Un roman d’Océane Pérona qui traite du viol et de son traitement par la police dont on devrait beaucoup parler car il nous change de ces potages clairs et insipides de la littérature policière sur un si douloureux sujet.
Une brigadier de police : Héloïse, c’est la seule femme du Groupe violence (dans d’autres commissariats on appellera cette unité: violences physiques ou violences intra familiales, avant c’était le groupe des mœurs), mais peu importe la dénomination, ce qui importe c’est le travail qui y est effectué, essentiellement les violences sous toutes leurs formes infligées aux femmes, dont les viols. Et des viols, des formes de viols, il y en a, la législation française donnant une définition beaucoup plus large que celle des autres pays européens.

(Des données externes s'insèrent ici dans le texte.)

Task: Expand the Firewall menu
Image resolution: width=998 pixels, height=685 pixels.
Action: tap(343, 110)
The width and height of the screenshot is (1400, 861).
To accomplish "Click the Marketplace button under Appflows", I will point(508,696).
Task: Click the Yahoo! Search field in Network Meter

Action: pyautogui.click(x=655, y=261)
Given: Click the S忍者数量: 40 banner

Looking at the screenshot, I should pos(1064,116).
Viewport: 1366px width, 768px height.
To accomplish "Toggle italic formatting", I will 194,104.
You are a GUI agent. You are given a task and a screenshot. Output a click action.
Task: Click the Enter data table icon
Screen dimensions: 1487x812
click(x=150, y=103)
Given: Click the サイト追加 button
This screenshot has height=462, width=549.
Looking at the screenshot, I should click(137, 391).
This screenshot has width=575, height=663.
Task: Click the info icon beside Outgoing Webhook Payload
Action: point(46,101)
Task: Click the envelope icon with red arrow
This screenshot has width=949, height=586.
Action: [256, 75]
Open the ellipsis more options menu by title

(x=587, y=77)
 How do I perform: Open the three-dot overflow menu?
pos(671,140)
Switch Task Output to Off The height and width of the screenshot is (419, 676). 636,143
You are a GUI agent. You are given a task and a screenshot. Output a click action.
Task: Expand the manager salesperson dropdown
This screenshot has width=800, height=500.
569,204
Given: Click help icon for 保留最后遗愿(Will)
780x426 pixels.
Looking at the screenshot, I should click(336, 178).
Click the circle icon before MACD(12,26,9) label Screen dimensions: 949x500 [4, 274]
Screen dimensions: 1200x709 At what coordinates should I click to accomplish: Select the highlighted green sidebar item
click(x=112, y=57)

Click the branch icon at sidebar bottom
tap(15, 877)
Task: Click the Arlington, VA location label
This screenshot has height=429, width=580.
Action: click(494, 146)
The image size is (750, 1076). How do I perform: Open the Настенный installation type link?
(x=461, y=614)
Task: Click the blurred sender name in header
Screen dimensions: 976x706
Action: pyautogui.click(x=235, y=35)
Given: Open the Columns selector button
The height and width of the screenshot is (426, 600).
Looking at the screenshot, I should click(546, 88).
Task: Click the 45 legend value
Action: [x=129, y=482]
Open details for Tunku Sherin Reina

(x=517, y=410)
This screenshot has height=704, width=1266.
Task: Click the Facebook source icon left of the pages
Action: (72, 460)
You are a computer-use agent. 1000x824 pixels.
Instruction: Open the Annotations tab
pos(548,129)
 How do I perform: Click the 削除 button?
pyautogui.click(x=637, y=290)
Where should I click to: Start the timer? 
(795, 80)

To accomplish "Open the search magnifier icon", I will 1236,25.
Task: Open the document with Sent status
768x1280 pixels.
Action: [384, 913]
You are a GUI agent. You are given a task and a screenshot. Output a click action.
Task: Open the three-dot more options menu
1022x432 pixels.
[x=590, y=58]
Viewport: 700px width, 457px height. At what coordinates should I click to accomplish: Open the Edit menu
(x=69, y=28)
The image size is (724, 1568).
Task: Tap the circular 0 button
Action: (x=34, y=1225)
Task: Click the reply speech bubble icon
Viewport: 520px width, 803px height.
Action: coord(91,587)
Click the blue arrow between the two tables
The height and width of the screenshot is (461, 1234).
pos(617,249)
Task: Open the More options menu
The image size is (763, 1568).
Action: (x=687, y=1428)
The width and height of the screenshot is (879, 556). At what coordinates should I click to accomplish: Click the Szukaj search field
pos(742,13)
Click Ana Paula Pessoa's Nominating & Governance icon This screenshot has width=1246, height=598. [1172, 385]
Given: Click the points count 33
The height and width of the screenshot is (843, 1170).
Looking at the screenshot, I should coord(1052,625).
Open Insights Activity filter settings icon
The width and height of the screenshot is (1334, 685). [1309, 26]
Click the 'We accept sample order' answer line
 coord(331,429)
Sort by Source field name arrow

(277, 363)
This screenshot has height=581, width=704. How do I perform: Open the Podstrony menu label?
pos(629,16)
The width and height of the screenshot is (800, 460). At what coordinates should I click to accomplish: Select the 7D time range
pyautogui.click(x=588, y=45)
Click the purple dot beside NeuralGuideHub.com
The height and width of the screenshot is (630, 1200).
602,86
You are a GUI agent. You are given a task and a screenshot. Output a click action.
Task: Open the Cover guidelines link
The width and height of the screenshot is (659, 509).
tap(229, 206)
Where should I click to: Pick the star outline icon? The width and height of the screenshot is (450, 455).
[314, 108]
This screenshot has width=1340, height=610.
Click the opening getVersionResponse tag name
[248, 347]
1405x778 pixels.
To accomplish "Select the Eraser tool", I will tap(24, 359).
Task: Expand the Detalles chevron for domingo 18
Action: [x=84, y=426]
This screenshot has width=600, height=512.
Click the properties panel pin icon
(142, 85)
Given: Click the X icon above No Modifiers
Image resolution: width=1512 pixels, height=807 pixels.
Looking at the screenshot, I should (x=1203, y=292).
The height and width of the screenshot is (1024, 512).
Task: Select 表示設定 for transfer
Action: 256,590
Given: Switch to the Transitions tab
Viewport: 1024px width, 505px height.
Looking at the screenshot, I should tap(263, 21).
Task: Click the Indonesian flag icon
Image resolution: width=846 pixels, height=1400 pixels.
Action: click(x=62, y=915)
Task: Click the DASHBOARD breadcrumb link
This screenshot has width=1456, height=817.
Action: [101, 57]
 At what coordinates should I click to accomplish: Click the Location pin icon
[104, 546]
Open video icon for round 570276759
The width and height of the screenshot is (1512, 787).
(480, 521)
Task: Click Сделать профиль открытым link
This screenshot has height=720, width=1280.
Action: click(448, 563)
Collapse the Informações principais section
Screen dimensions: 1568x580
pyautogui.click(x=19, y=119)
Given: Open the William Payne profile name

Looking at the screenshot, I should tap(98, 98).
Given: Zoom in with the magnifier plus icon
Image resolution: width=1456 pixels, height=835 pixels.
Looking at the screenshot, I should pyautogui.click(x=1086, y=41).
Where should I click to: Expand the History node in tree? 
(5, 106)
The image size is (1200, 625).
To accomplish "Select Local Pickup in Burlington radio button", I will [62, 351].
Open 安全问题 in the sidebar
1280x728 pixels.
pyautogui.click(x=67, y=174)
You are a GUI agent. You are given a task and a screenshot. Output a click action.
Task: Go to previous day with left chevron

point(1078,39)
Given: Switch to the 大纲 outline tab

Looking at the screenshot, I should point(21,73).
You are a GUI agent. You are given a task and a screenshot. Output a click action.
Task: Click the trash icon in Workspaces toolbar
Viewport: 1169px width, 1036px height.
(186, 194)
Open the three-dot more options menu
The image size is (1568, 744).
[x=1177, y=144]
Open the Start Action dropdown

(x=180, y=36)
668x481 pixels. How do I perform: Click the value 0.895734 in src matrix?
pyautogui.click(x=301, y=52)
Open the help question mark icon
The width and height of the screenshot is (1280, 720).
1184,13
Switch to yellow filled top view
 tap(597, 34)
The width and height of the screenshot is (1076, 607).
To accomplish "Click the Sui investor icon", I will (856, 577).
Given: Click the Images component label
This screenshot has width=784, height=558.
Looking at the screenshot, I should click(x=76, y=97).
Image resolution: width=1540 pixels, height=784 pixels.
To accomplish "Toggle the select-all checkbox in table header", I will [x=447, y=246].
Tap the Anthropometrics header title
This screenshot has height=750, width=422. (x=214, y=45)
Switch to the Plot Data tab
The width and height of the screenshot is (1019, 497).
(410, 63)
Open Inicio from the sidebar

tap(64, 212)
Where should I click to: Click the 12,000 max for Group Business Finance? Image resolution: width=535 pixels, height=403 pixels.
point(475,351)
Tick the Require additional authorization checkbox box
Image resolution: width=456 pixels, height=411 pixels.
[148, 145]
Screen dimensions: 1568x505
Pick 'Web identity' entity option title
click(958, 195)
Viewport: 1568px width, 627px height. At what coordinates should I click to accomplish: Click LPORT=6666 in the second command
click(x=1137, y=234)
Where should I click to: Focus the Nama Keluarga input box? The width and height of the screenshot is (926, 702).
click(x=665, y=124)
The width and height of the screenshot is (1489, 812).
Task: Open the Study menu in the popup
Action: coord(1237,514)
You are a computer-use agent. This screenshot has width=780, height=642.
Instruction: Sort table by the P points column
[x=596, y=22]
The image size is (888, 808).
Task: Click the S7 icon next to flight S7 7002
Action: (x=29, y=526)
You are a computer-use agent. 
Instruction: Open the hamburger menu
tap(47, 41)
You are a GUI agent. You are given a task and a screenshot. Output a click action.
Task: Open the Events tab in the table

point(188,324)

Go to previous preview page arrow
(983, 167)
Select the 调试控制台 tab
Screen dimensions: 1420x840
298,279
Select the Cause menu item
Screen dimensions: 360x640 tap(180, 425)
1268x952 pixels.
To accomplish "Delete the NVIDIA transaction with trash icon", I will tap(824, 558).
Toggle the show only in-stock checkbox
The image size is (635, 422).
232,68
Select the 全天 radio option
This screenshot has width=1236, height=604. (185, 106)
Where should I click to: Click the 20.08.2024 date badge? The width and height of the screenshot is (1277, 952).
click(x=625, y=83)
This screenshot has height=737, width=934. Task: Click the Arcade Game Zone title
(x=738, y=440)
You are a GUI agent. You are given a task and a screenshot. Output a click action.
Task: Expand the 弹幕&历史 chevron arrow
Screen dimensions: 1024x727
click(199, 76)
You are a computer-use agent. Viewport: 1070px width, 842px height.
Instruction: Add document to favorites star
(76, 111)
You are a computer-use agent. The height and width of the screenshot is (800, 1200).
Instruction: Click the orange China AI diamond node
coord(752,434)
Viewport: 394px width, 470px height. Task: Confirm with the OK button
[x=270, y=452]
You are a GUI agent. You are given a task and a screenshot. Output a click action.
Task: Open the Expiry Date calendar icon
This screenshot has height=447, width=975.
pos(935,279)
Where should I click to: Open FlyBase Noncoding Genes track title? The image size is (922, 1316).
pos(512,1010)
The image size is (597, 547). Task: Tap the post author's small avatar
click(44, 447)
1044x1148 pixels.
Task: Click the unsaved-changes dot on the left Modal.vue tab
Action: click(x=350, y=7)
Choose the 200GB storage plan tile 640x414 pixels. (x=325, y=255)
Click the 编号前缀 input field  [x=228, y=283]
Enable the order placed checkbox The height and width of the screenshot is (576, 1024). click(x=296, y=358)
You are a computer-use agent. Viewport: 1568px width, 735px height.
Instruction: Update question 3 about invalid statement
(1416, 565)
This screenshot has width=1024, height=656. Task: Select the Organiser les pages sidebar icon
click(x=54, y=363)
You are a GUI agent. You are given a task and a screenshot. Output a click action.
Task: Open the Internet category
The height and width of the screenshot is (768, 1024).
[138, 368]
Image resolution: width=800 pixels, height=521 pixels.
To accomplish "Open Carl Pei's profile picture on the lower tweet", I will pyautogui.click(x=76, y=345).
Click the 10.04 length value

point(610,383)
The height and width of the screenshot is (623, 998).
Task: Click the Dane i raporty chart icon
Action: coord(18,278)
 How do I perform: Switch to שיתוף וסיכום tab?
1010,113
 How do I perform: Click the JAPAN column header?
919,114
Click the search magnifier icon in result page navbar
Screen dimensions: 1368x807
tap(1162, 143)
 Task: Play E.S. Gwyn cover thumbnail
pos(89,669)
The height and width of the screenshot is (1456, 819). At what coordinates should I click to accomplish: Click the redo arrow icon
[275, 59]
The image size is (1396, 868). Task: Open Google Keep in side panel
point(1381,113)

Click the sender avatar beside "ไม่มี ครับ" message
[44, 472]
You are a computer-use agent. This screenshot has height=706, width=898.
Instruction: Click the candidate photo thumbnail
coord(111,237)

Ainsi le travail est continu et il est plus que nécessaire d’avoir un certain cynisme, un certain détachement par rapport aux faits, d’avoir donc toujours un certain recul pour essayer de démêler le vrai du faux, le fait de l’interprétation qu’en font les parties. Toutes les victimes ne sont pas victimes, il peut y avoir des mythomanes. La définition ou plus exactement la compréhension du consentement est parfois différente entre les deux « partenaires ». À cet égard les situations sont parfois complexes : qu’est-ce donc qu’un viol conjugal, que faire quand la victime dépose plainte bien après les faits et qu’on a détruit bien des preuves, et que dire quand les faits se sont déroulés bien des années auparavant ? Situation difficile à percevoir que celle de cette femme qui fut violée mais qui couche avec l’auteur le lendemain pour essayer de se prouver qu’elle maîtrise la situation. Les auteurs, pour la plupart, sont persuadés que la femme était toujours consentante vu le charme indéniable dont ils sont persuadés être dotés, même si la fille est en plein coma éthylique lors de l’acte!
Le travail d’Héloïse et de ses collègues est de monter une procédure qui sera transmise au Procureur. Elle ne se fait pas d’illusion, elle connaît la politique pénale du Parquet, beaucoup plus dure depuis que les violences faites aux femmes sont devenues une priorité nationale, mais il y a toujours trop (de son point de vue) de classement sans suite par manque de preuve et autre.
C’est le travail, durant une semaine, d’Héloïse, de Julien, Grégory, Pascal, ses collègues du groupe, qui est décrit dans ce roman d’Océane Pérona, Celles qui peuvent encore marcher et sourire paru aux éditions Julliard. On voit défiler devant eux aussi bien des mères de famille, des cadres dynamiques, des prostituées, des retraités que des étudiantes qui chacunes sont traumatisées par la violence que des hommes leur ont infligées.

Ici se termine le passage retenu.